**Assignment:** Give the count of lines that hold the word "Screenshot" in this listing, with nothing added.

**Materials provided:**
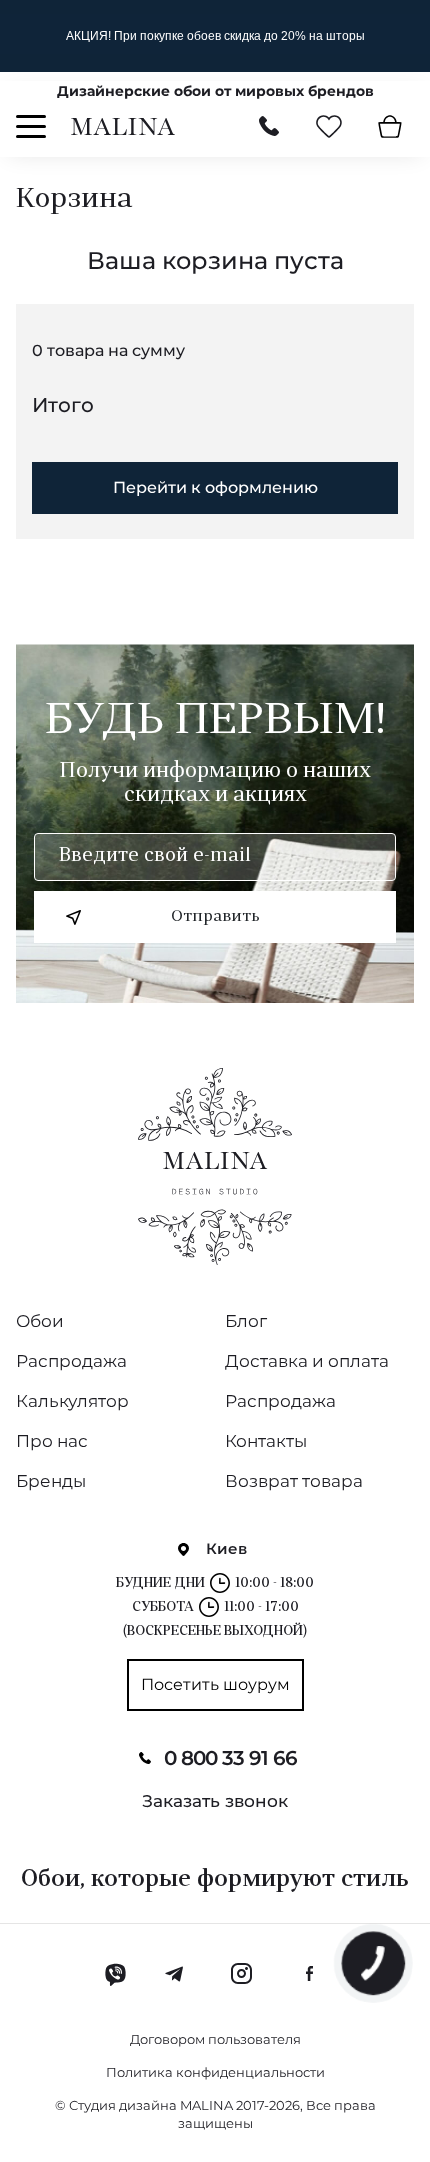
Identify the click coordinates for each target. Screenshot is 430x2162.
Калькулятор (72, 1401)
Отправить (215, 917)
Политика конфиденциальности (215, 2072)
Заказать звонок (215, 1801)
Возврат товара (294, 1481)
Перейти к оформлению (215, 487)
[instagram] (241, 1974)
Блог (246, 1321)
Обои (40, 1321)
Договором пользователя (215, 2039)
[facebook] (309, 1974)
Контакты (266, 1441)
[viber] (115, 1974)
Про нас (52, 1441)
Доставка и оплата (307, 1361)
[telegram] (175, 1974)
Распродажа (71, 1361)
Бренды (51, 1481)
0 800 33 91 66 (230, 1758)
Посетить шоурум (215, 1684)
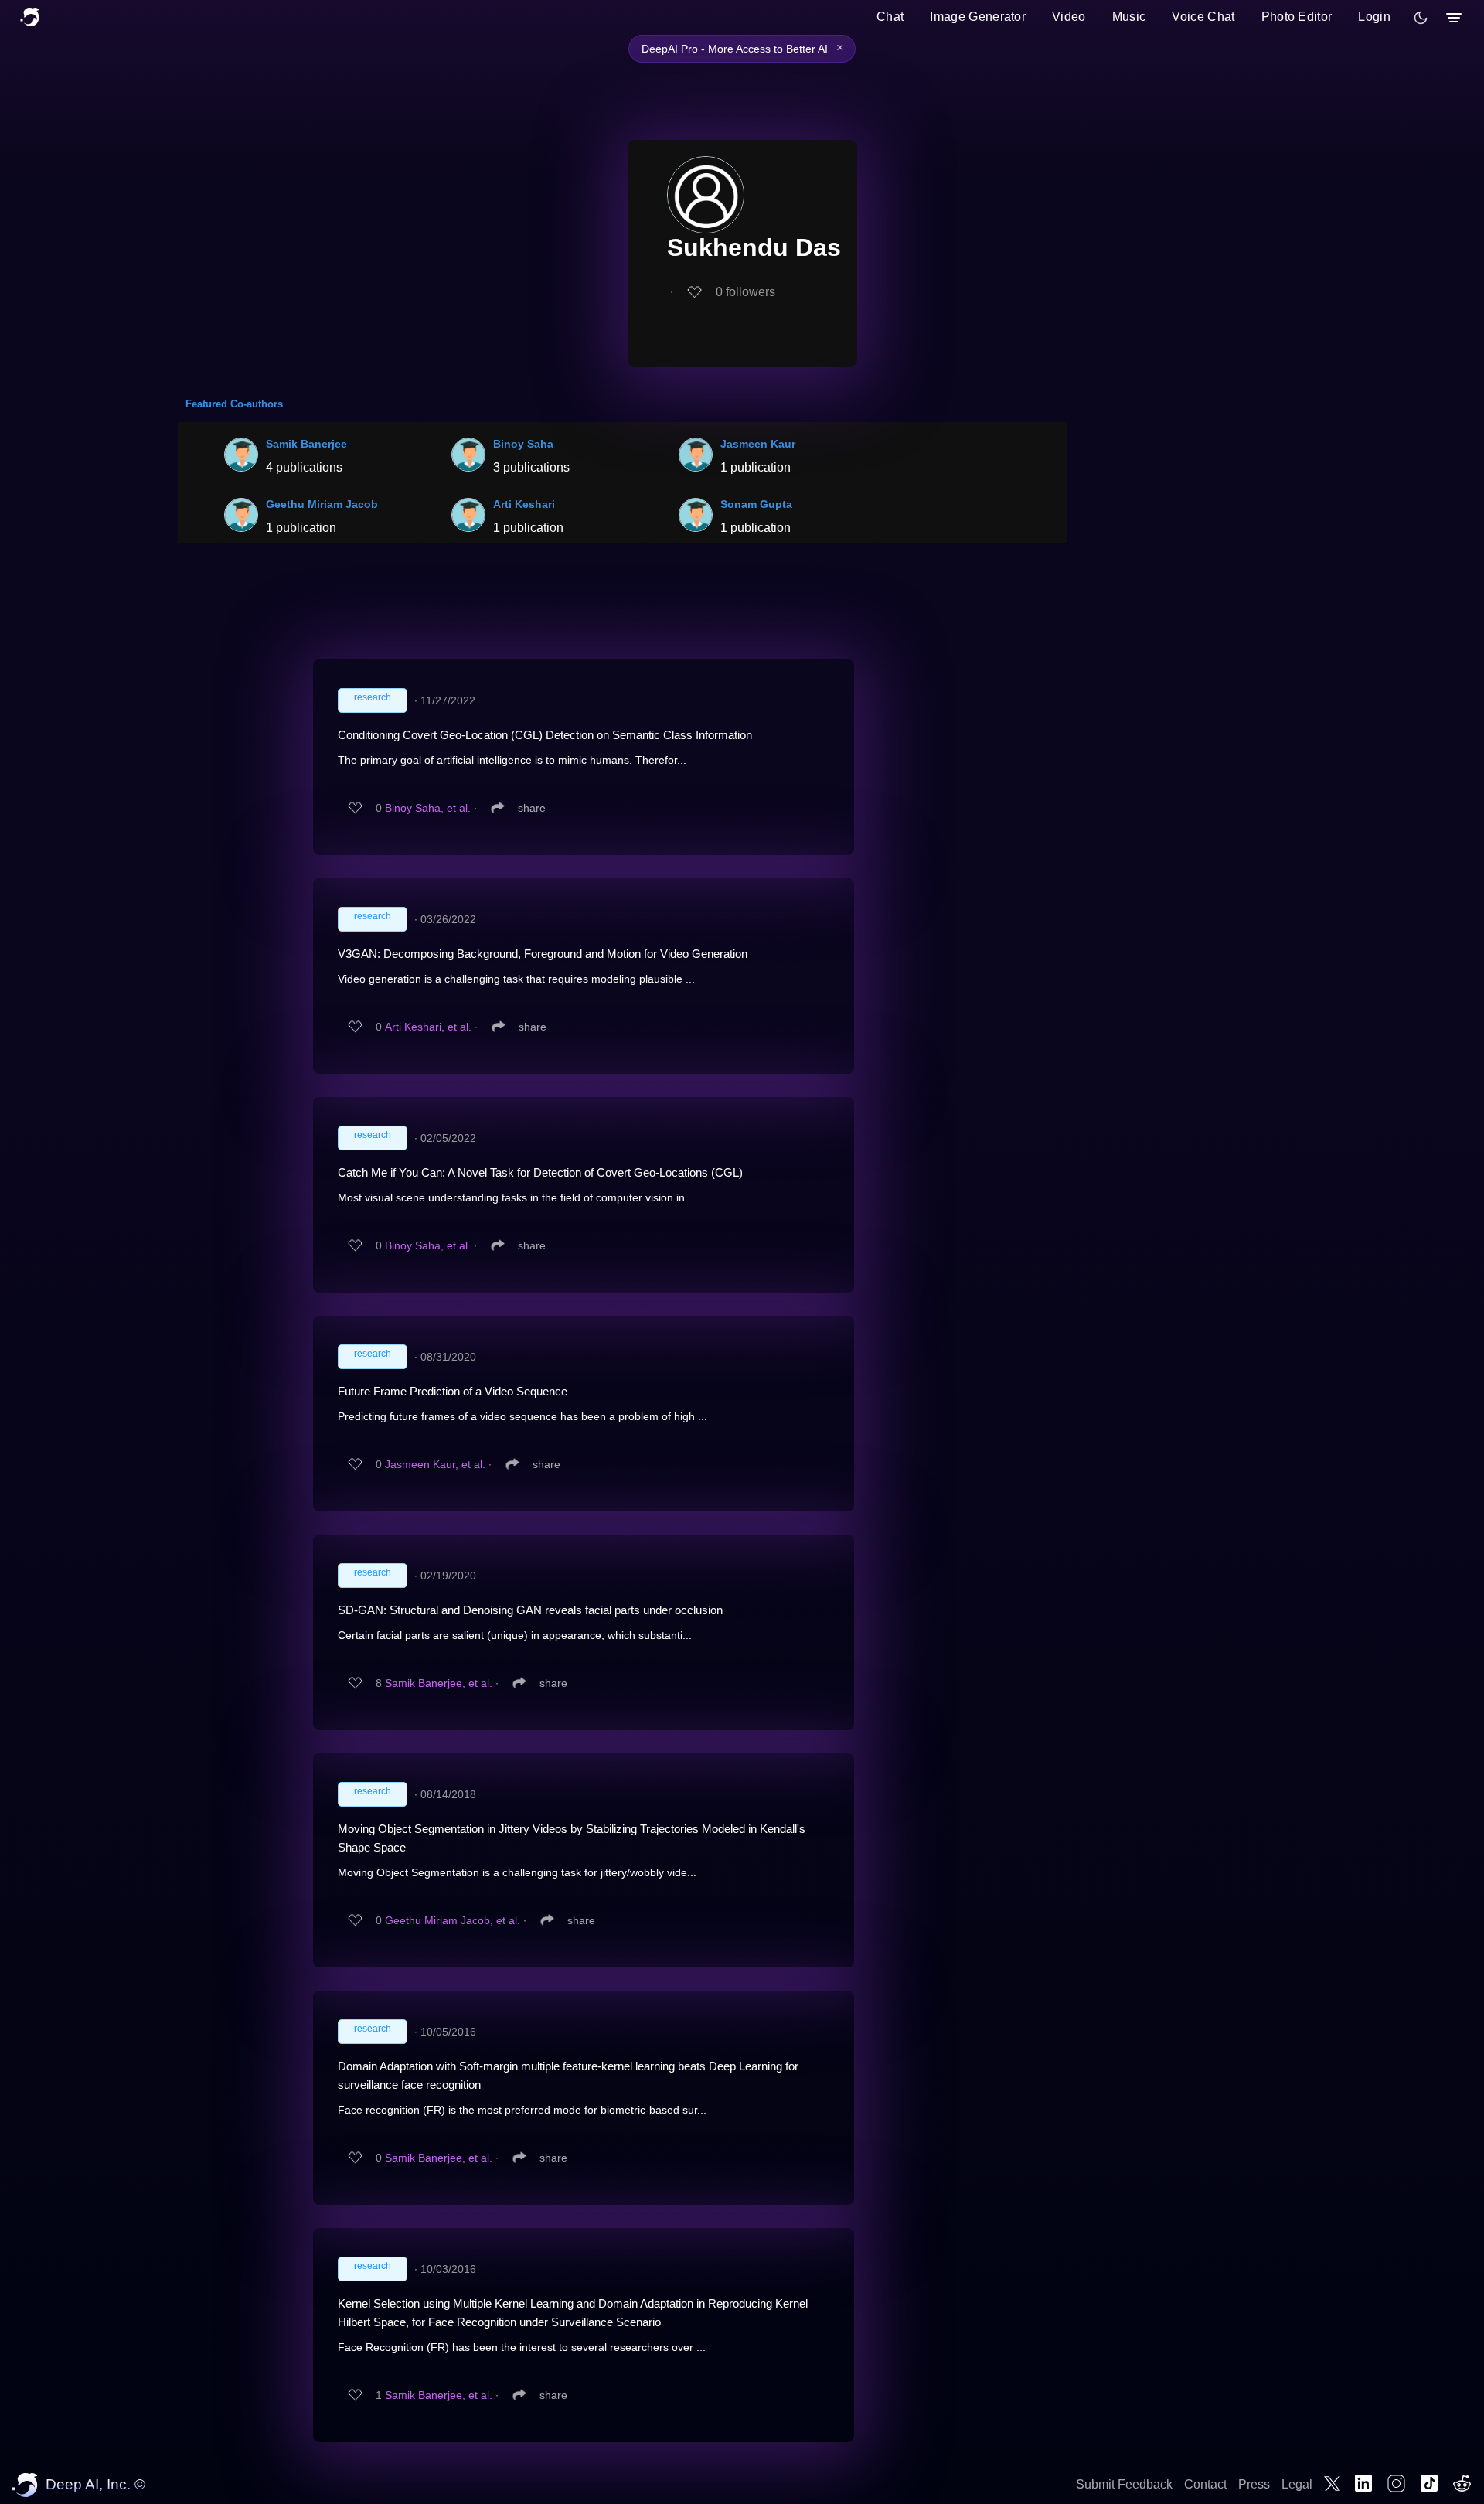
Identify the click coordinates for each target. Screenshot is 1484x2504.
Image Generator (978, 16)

**Result of the exercise:** 2